There are two roomba scripts that will consider duplicates. These are detailed in Enable automatic deletion of old, unanswered zero-score questions after a year?. The 9 day script (the one that hits most closed questions) doesn't look at duplicates, nor does the turbo charged deletion script described in Turbocharging the Roomba: solutions for premature deletion.
A duplicate that has a score of 0 or greater, or an answer will remain for at least 30 days.
A duplicate with more than 2 comments, an answer, a non negative score1, or a reasonable number of views2 will stick around forever.
Those notes:
- If the owner is deleted (from some other inactivity script for example, or never joined SO after the question was migrated here), the a question with score of 1 will be deleted.
- The reasonable number of views is 1.5 views/day.
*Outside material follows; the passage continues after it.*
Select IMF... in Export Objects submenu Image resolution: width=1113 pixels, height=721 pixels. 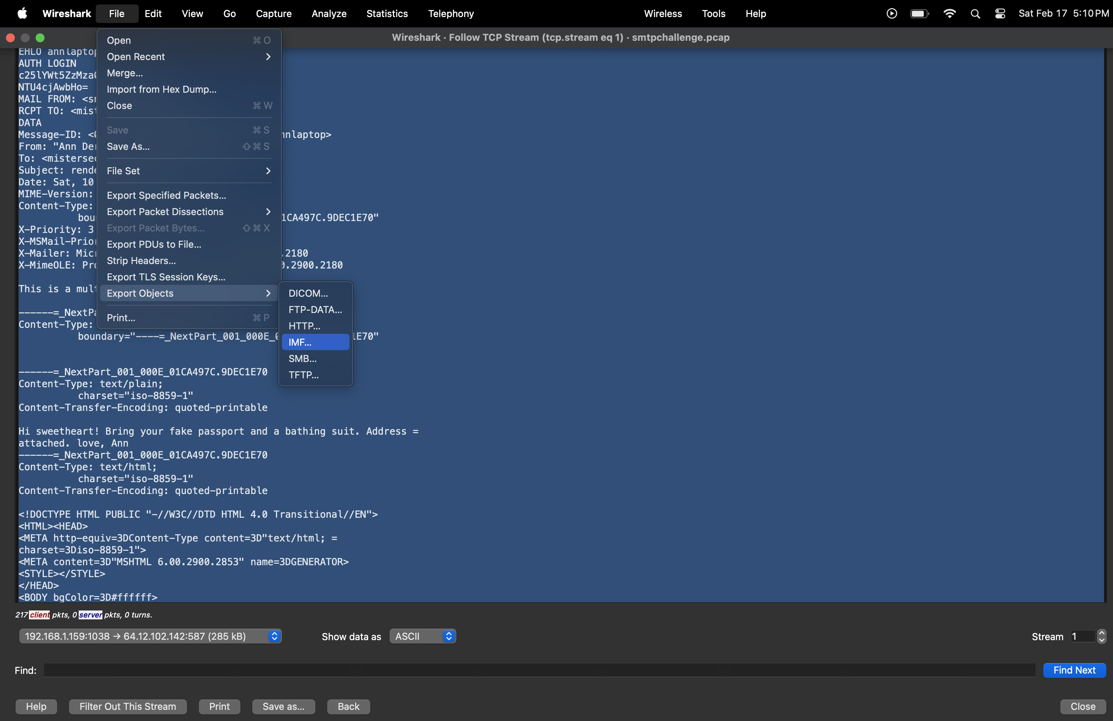click(315, 342)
If it has 1000 views, it will stick around for 5 years given the other requirements for deletion are also meet.
The duplicate linked: How to dummy-proof invalid input in c++; error output keeps looping? has two or more comments (this keeps the 365 day script away from it), and a score of 0 or more (this keeps the 30 day script away from it). It will never be deleted under the current deletion scripts (unless someone down votes it).
Given the comment requirement for the 365 day script, it does not mater how popular (or unpopular) the duplicate is - it the 365 day script is hands off any post that has two or more comments, and the 30 day script won't touch questions that have a score of 0 or more.
If the question had an answer before it was marked duplicate, neither script would ever look at it.
Note that this says absolutely nothing about 10k+ rep users with delete votes after two days (who could also just down vote it instead...). Given that this is indeed a signpost to another low visibility question, I doubt they would poke at it.... they're much more likely to be interested in deleting some of the poorly asked ~650 dups of the canonical NPE question that are still sticking around (many with FGITW answers).
Some duplicate questions may eventually be deleted, but often they are left as a signpost pointing people towards the canonical answer to that question.
So I guess its pretty much a entry point for search leading to an answer.